One impact of the findings of the present study relates directly to the current health-care climate, in which many patients with dentofacial deformities have been, and are being, denied insurance coverage for orthognathic surgery on the grounds that such surgery is purely cosmetic. There are strongly opposing views of surgery, and dentofacial deformities have been described as “…facial and dental disproportions great enough to significantly affect the individual’s quality of life and likely to require both orthognathic surgery and orthodontics for treatment.”17 The difference in the presurgical versus postsurgical movements of dentofacial patients reported in this study may support the quality-of-life aspect of the surgical outcome in terms of facial appearance during expressions. It is important in future studies to compare these posttreatment movements to those of similar patients who have no dentofacial deformities. It may be that the changes in movement and the return to a more “normal” pattern do justify the need for this type of surgery.

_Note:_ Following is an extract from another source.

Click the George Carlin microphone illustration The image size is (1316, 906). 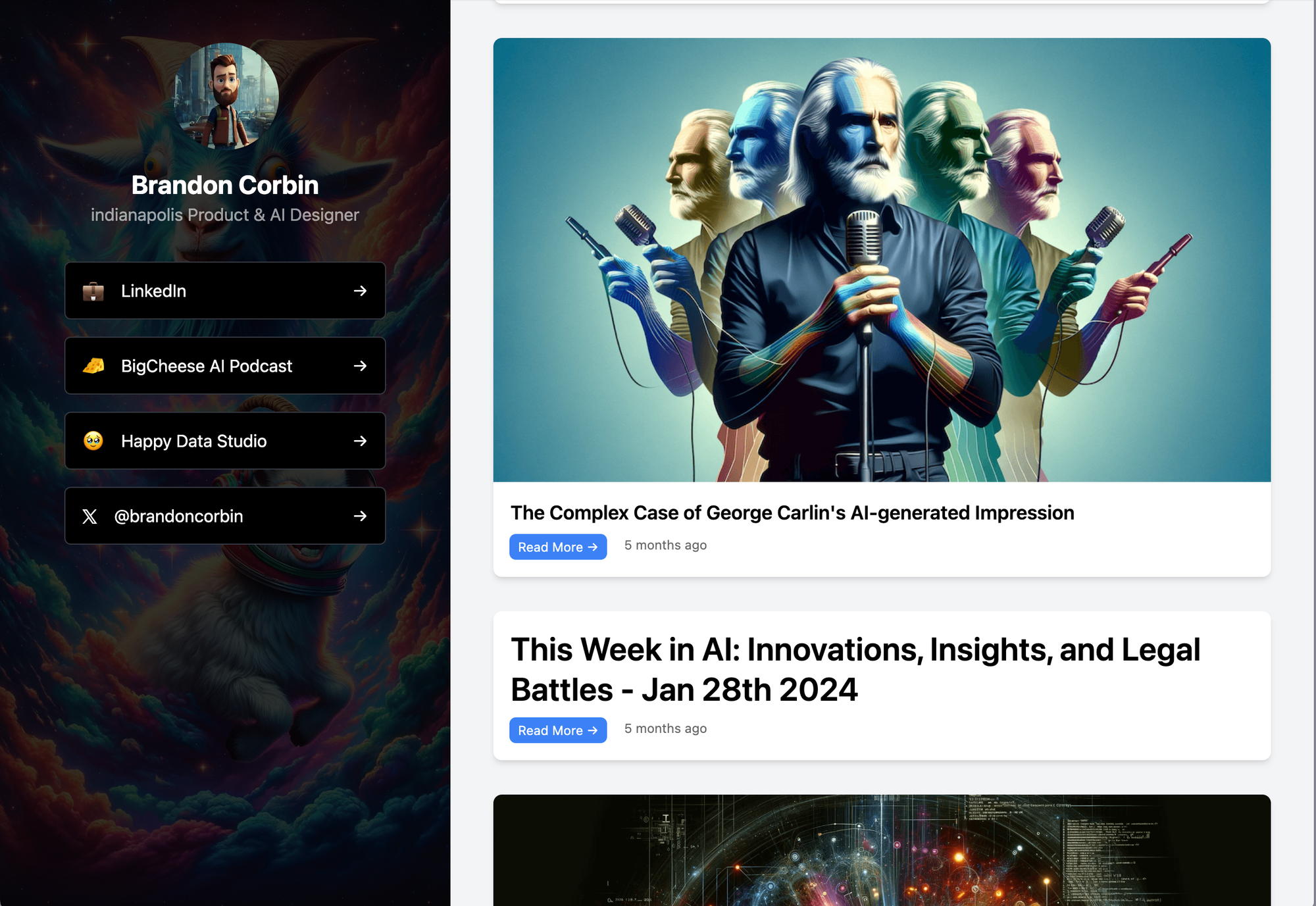click(882, 260)
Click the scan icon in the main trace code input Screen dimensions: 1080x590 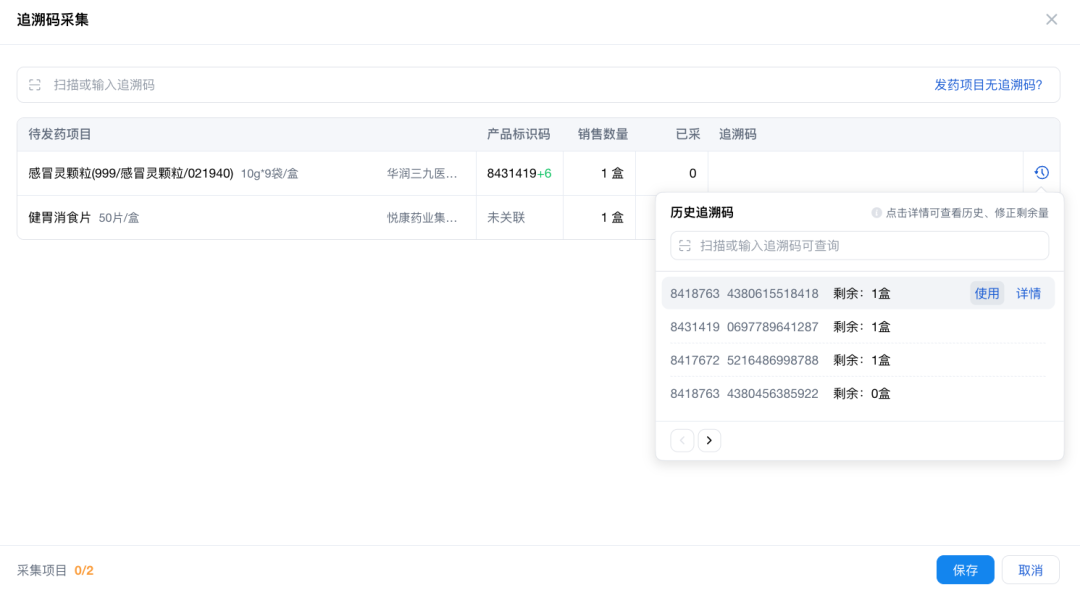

It must be emphasized that this study was exploratory in nature. Although there were several important trends suggested by this study, the small sample size and heterogeneity of the sample in terms of the different surgeries limited the significance of the findings; however, even with a total sample of 19 patients, 16 of whom were followed for 12 months, significant differences were detected. In future studies, larger numbers of patients in clearly delineated groups would be required together with a comparison group of unaffected individuals. Another possible limitation was the number of landmarks on the circumoral region of the patients. It may be possible to enhance the sensitivity of the analysis, and thereby, model the face more closely as a surface distortion by increasing the number of facial landmarks. These approaches might uncover more meaningful changes, or even delineate subgroups where the response to surgery might be expected to be different.
Supplementary Material
Acknowledgment
The authors wish to thank Ms. Debbie Price and Ms. Lyna Rogers for their assistance in the collection of data for this manuscript.
Supported in part by grant no. DE 05215-2151 from the National Institute of Dental Research.
This study comprised work completed by Dr Nooreyazdan in Dr Trotman’s laboratory for partial fulfillment of Dr Nooreyazdan’s degree of Master of Science in the Department of Orthodontics at the School of Dentistry, The University of North Carolina at Chapel Hill.
Appendix
To review the exhibits referred to in this article, a viewer has been constructed to display the facial movements at any angle. The viewer may be downloaded from http://www.stat.lsa.umich.edu/~faraway/face/. The viewer keyboard commands are the following:
Function keys F1 through F5 – Load Exhibits 1 through 5, respectively.
Arrow keys rotate the view.
a – Shows first (or only) face movement.
b – Shows second (if available) face movement.
x – Shows all 3 (if available) faces moving.
Shift < or shift > – increases or decreases the face size.
Animations: sm = smile, cp = cheek puff, ec = eye closure, eo = eye opening, gr = grimace, lp = lip purse, mo = mouth opening, ns = natural smile.